[Word and element pointing entries]
▼▼▼

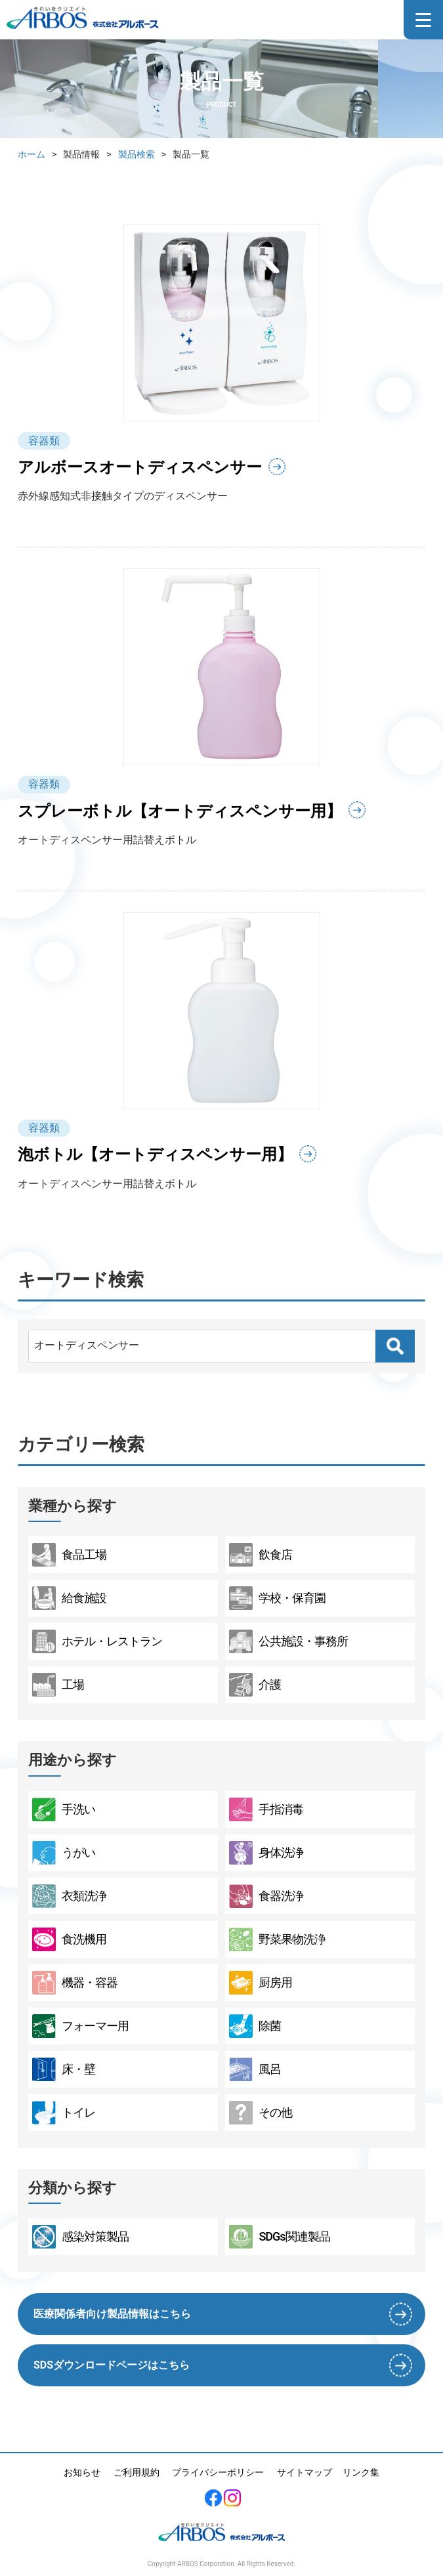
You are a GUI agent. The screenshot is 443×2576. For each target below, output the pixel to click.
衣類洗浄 (69, 1896)
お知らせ (82, 2472)
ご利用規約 (136, 2472)
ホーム (31, 154)
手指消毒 (266, 1809)
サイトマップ (304, 2472)
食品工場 (69, 1555)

▲▲▲

Task brief — Shift every coordinate in the answers of the material above by -77, and give all the lines again, requests included. Leave the pictures out of your answer.

Answer to this exercise —
You are a GUI agent. The screenshot is 443×2576. For each target below, output the pixel to click.
衣類洗浄 (-8, 1819)
お知らせ (5, 2395)
ご利用規約 (59, 2395)
ホーム (-46, 77)
手指消毒 (189, 1732)
サイトマップ (227, 2395)
食品工場 (-8, 1478)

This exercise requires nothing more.